▶ WHAT YOU WILL DO: Return every entry exactly as written, with the pictures removed.

▶ THE RECORDS:
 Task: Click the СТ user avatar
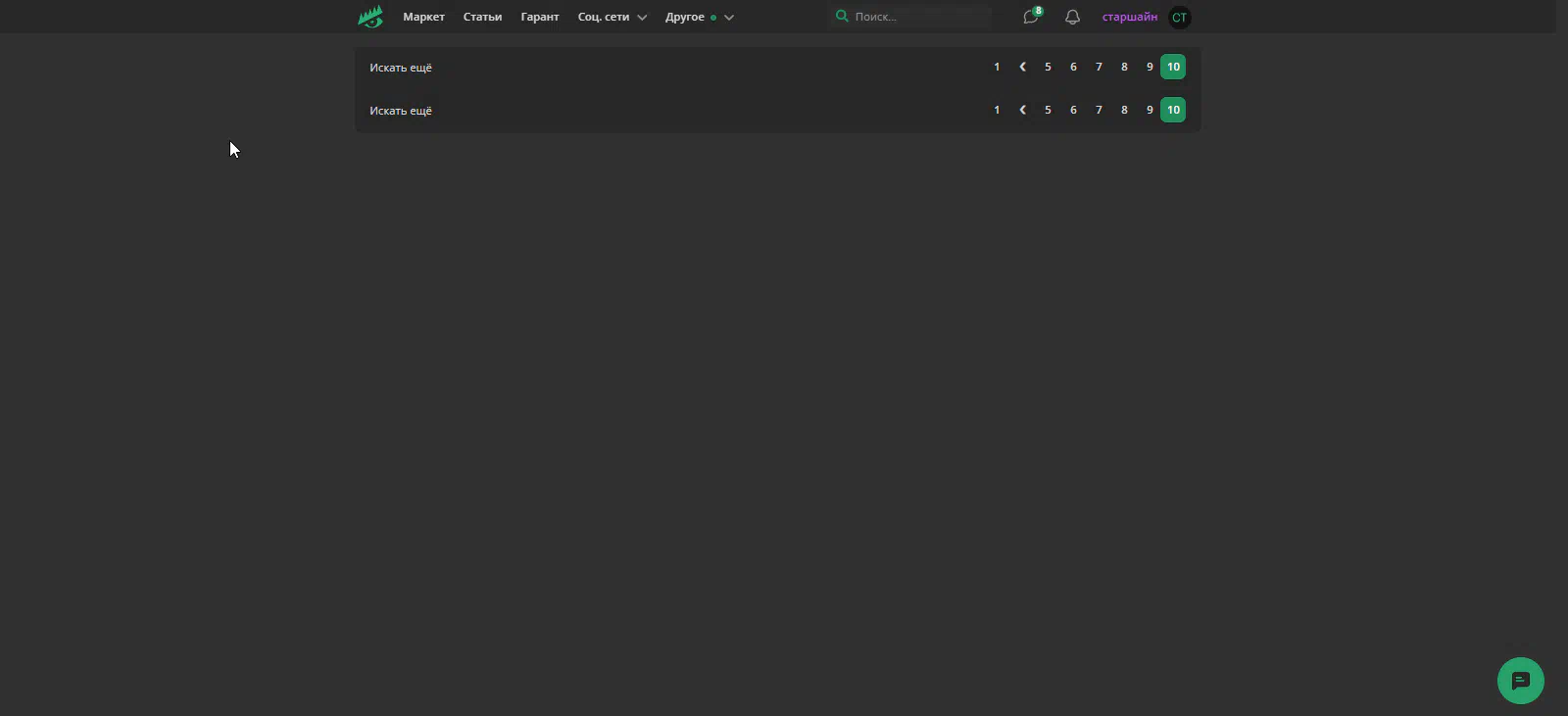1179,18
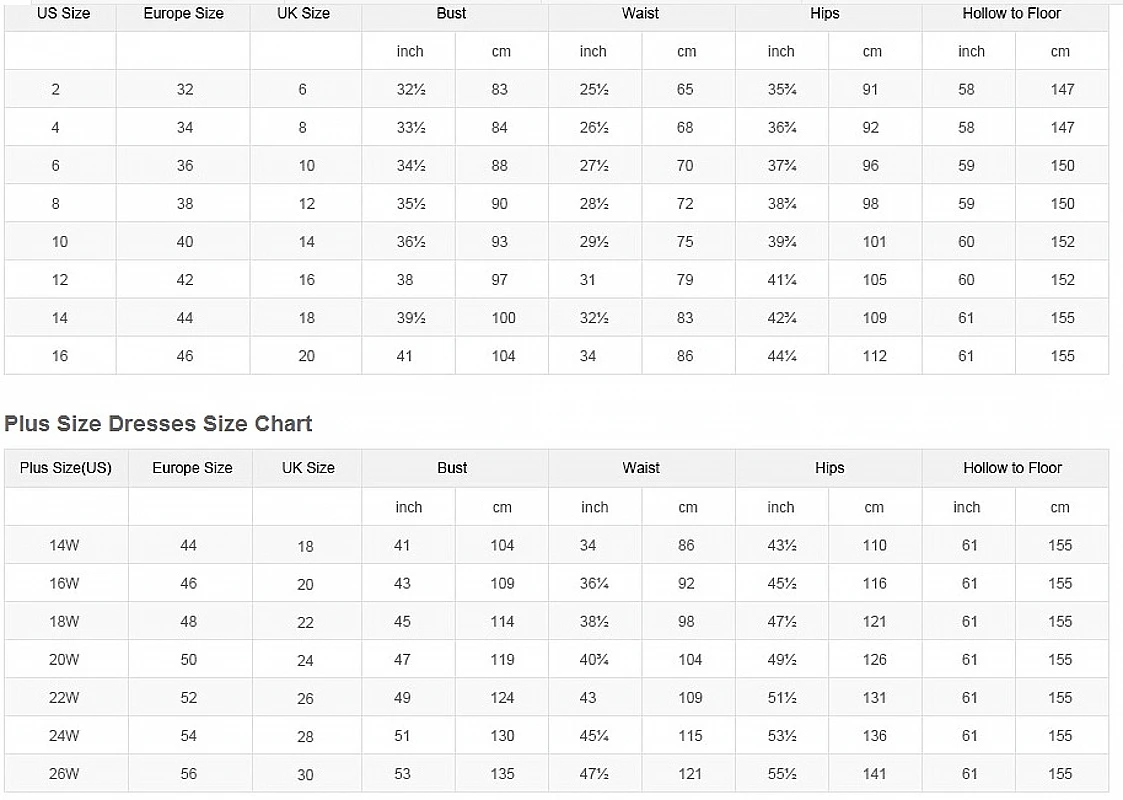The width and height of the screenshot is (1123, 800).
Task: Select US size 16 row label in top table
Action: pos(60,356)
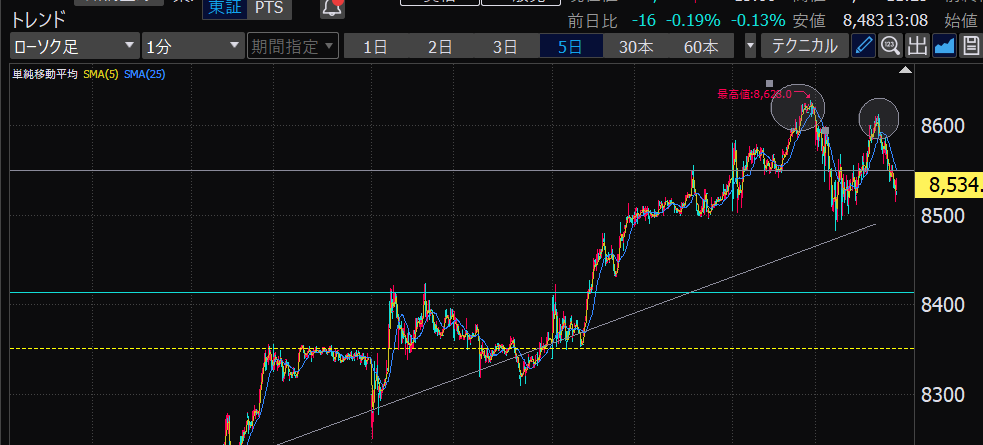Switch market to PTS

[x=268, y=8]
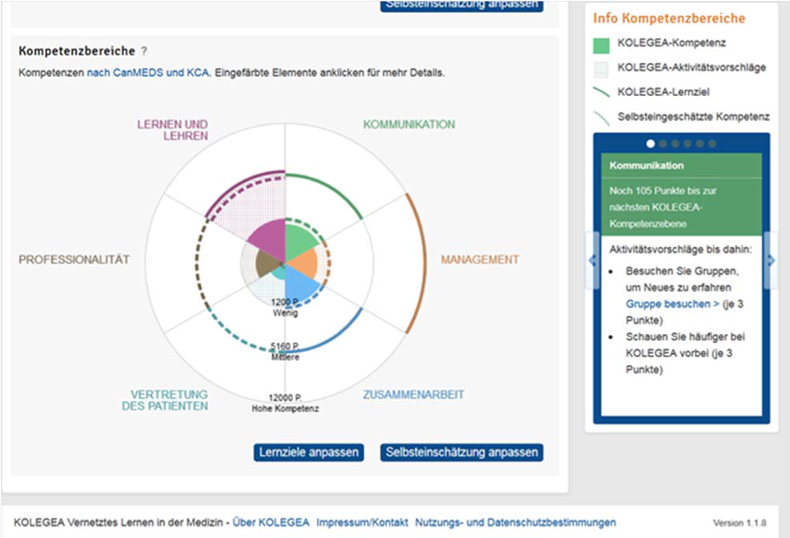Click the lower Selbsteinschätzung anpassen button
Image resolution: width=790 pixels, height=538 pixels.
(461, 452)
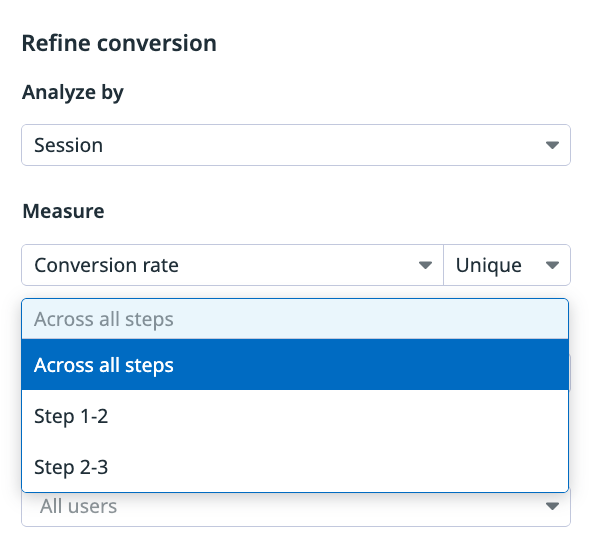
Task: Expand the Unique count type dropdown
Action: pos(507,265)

▶ ANSWER TO THE EXERCISE:
 Task: Click the СТ user avatar
1179,18
The width and height of the screenshot is (1123, 800).
Task: Select US size 16 row label in top table
Action: pos(60,356)
Switch market to PTS

[x=268, y=8]
Click the lower Selbsteinschätzung anpassen button
Image resolution: width=790 pixels, height=538 pixels.
(461, 452)
Task: Expand the Unique count type dropdown
Action: pos(507,265)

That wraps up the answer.